DATA.

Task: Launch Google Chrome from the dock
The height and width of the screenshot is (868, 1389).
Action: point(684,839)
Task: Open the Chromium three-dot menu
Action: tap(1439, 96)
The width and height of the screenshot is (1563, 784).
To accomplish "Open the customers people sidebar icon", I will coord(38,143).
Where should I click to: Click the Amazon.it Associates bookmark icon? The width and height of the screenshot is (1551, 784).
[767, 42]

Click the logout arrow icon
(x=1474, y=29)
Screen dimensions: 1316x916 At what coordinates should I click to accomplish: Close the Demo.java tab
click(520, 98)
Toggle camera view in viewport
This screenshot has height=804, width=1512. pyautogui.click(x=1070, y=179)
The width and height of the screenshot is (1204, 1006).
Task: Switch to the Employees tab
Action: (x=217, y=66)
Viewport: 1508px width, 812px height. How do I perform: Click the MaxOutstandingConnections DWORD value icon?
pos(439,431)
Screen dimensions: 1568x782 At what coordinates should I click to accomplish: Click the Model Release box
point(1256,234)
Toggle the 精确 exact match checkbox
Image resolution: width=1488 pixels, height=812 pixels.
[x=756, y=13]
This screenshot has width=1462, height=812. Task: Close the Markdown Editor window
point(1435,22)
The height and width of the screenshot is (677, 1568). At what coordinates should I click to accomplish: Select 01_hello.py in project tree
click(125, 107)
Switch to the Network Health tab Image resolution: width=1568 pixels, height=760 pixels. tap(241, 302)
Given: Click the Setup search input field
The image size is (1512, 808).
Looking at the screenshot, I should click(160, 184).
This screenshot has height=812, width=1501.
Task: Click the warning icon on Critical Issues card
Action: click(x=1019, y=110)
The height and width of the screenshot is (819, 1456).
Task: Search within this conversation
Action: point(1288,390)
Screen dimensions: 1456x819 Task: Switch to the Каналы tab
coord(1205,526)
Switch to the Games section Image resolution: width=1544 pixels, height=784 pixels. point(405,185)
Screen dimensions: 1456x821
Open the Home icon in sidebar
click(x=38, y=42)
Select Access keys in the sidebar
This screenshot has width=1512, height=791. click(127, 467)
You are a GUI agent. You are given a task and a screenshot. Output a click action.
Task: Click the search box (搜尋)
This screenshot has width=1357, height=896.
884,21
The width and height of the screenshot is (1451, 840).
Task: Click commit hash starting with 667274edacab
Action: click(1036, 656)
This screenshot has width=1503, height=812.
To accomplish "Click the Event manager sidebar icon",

ABOUT THIS TASK.
The required output is every line above from the one with "Open the Home icon in sidebar" down to the one with "Task: Click the search box (搜尋)", restated word for word, ends included.

SOLUTION FOR THIS TASK.
Open the Home icon in sidebar
click(x=38, y=42)
Select Access keys in the sidebar
This screenshot has width=1512, height=791. click(127, 467)
You are a GUI agent. You are given a task and a screenshot. Output a click action.
Task: Click the search box (搜尋)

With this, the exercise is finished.